Drop every image, then reproduce the data exactly as given.

MATERIAL FOR THIS TASK:
*** Block opens ***
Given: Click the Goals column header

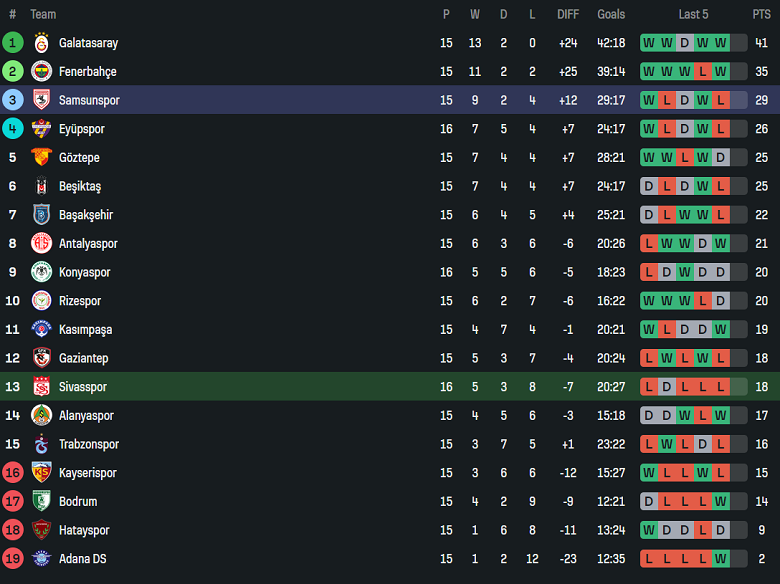Looking at the screenshot, I should [611, 14].
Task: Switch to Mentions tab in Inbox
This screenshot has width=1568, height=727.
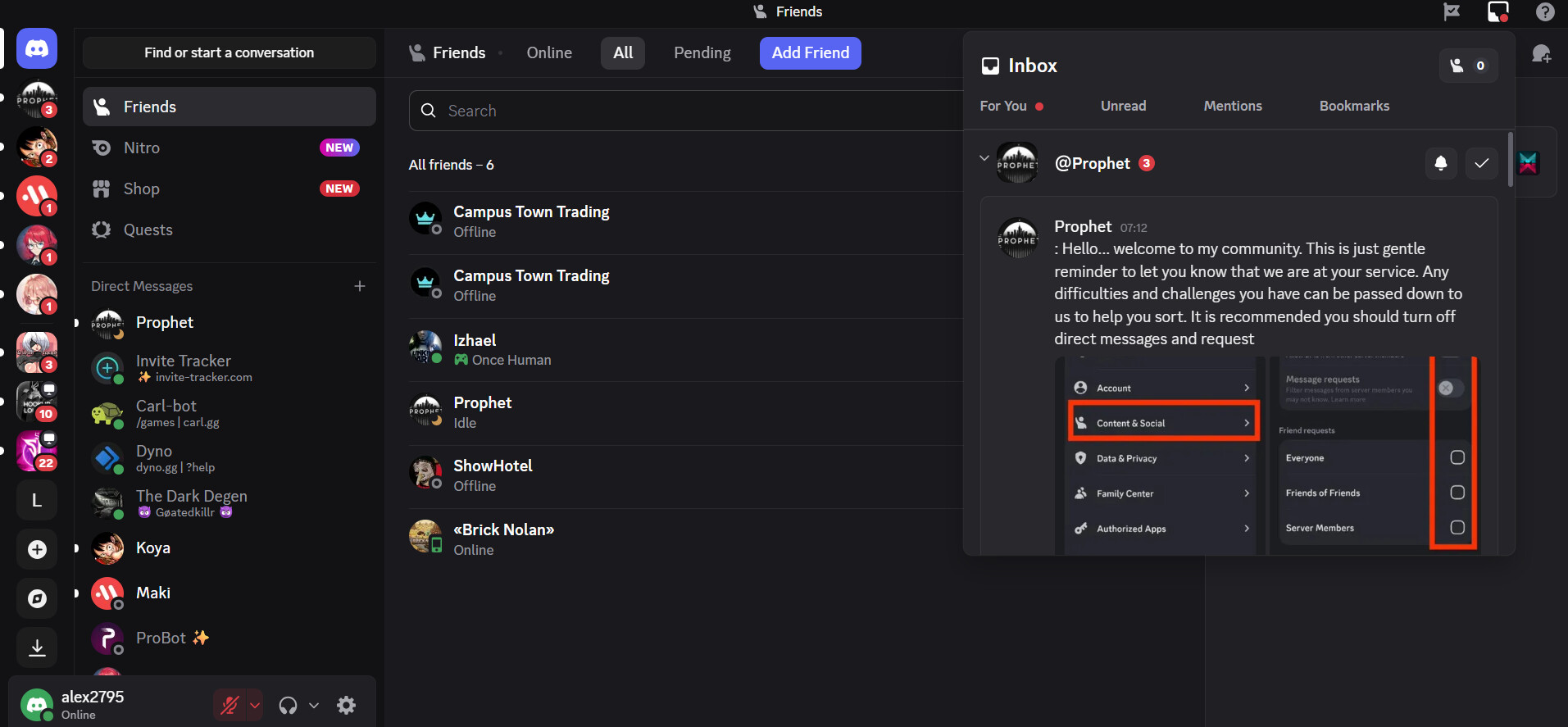Action: pos(1232,106)
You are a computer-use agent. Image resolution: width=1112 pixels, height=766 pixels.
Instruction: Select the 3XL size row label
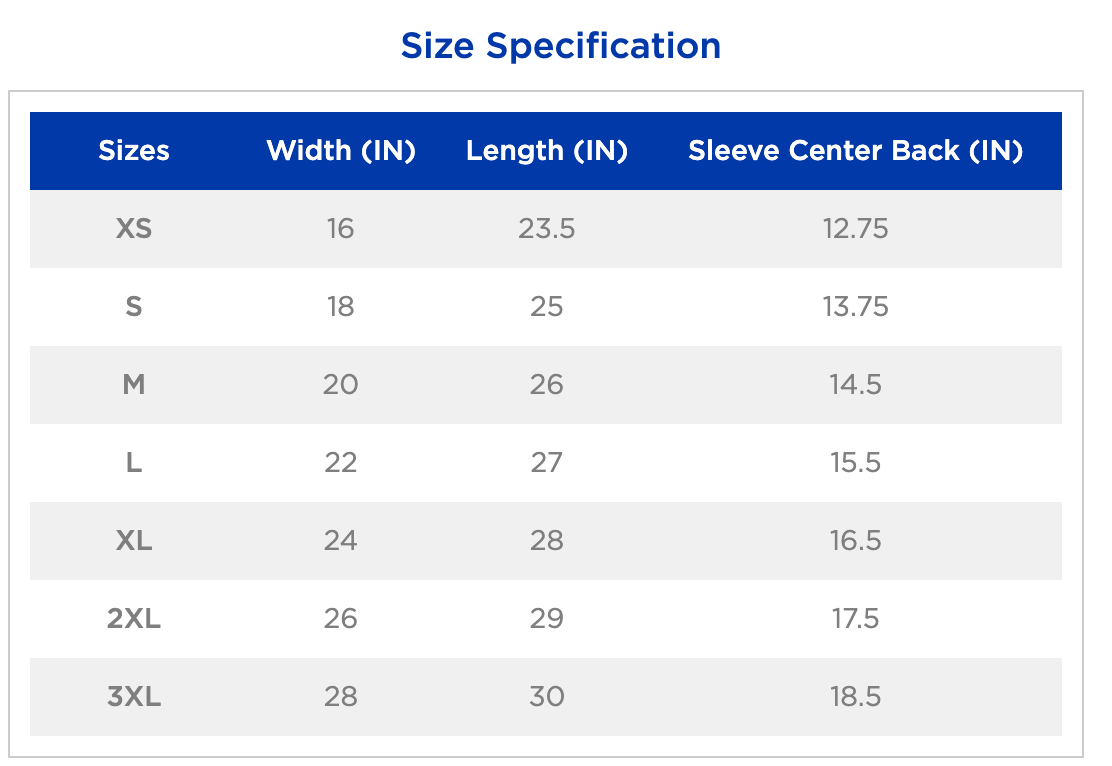click(x=134, y=697)
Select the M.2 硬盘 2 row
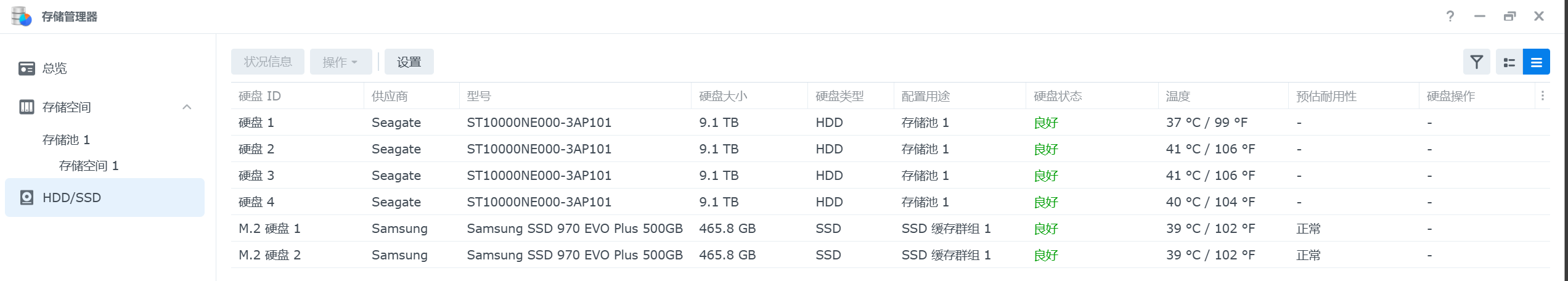Image resolution: width=1568 pixels, height=281 pixels. pyautogui.click(x=890, y=255)
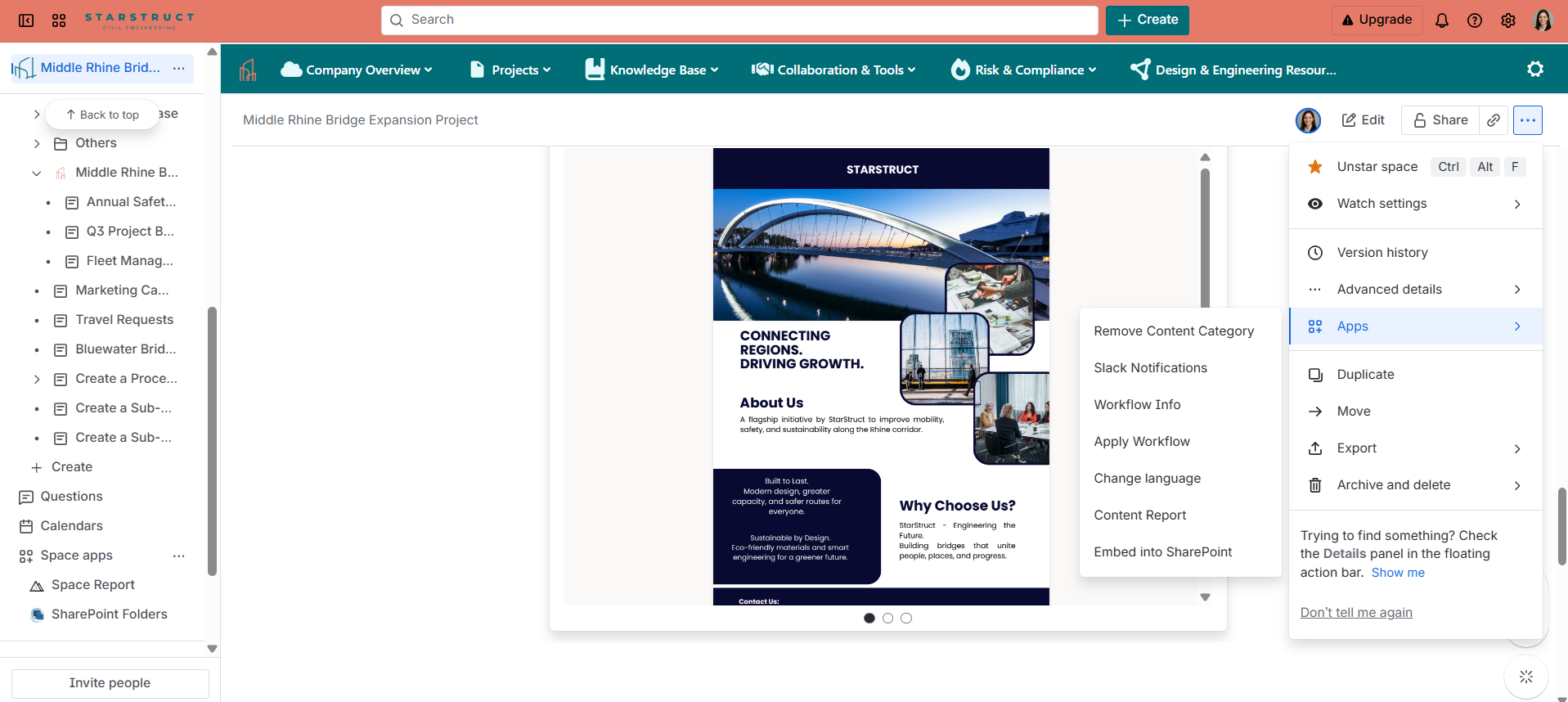Viewport: 1568px width, 702px height.
Task: Click the document preview vertical scrollbar
Action: pos(1204,237)
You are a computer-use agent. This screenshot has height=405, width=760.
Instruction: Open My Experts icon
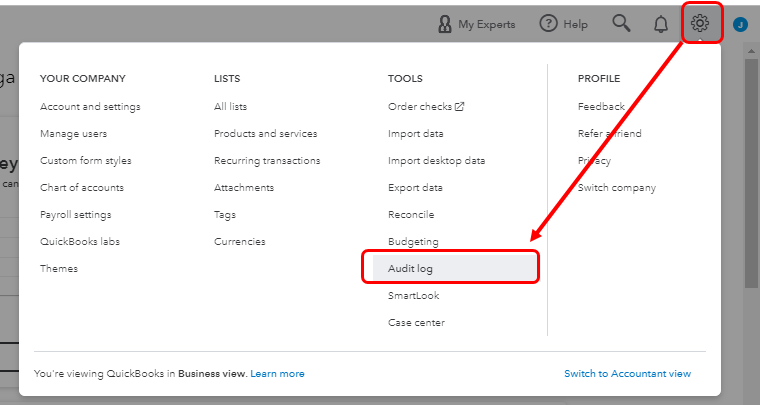pos(445,24)
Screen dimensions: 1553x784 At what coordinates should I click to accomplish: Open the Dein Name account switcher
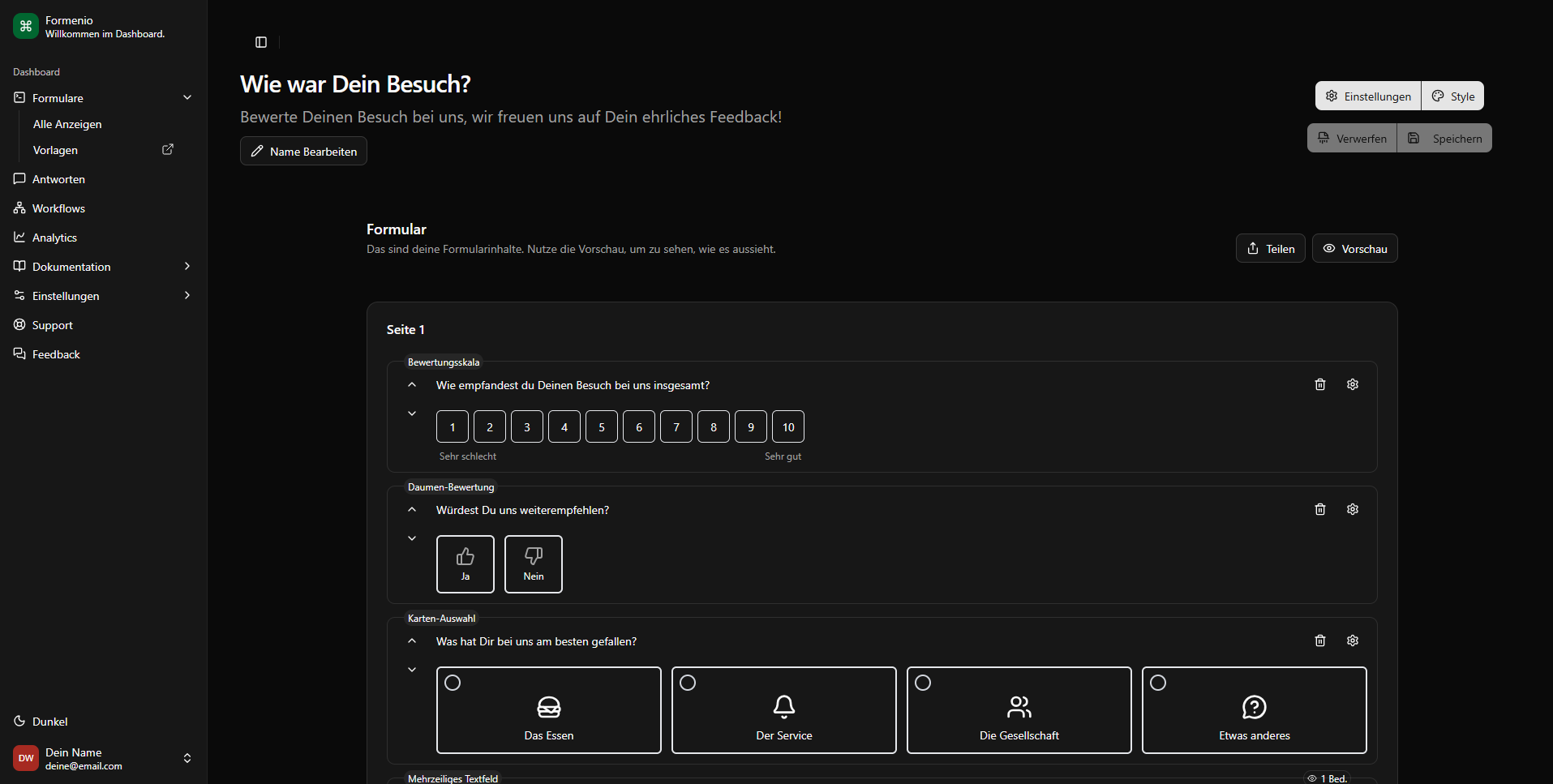tap(187, 758)
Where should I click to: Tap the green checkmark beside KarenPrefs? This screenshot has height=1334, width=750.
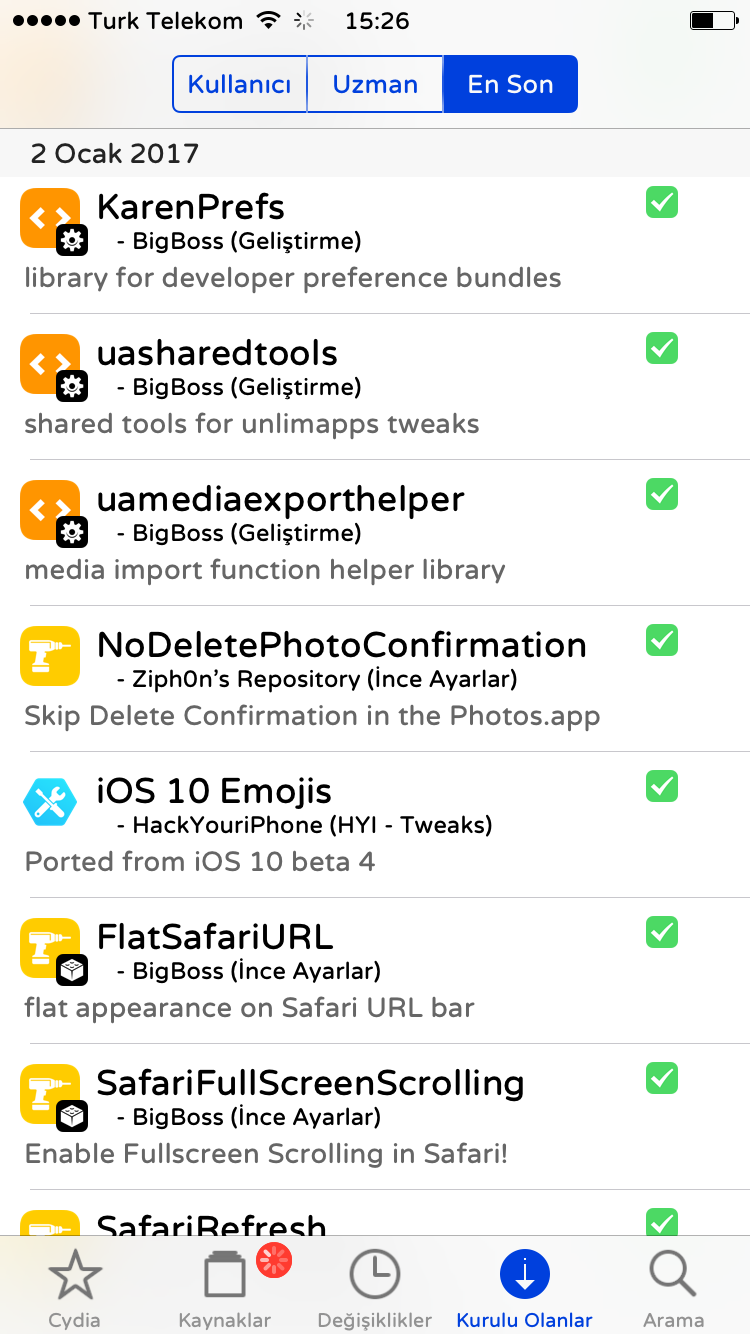662,202
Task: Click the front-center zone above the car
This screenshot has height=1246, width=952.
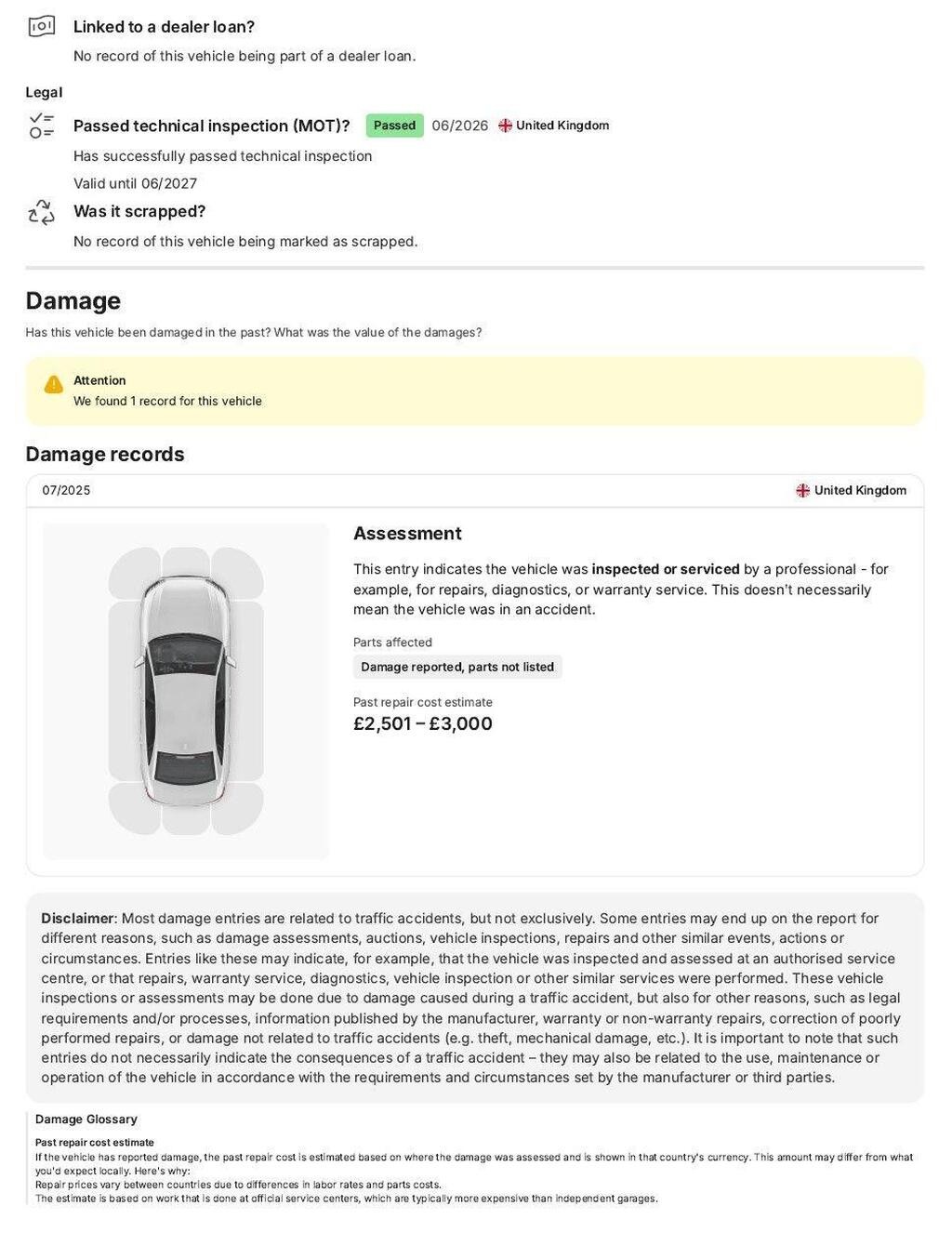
*** Block closes ***
ANSWER TO THIS TASK:
Given: Click the Goals column header

Looking at the screenshot, I should [611, 14].
Task: Switch to Mentions tab in Inbox
This screenshot has width=1568, height=727.
Action: pos(1232,106)
You are a computer-use agent. Image resolution: width=1112 pixels, height=766 pixels.
Instruction: Select the 3XL size row label
click(x=134, y=697)
Select the M.2 硬盘 2 row
Image resolution: width=1568 pixels, height=281 pixels. pyautogui.click(x=890, y=255)
Viewport: 1568px width, 702px height.
Task: Click the document preview vertical scrollbar
Action: pos(1204,237)
You are a computer-use agent. This screenshot has height=405, width=760.
Instruction: Open My Experts icon
pos(445,24)
Screen dimensions: 1553x784 At what coordinates should I click to accomplish: Open the Dein Name account switcher
tap(187, 758)
Where should I click to: Tap the green checkmark beside KarenPrefs? This screenshot has height=1334, width=750.
662,202
Task: Click the front-center zone above the car
This screenshot has height=1246, width=952.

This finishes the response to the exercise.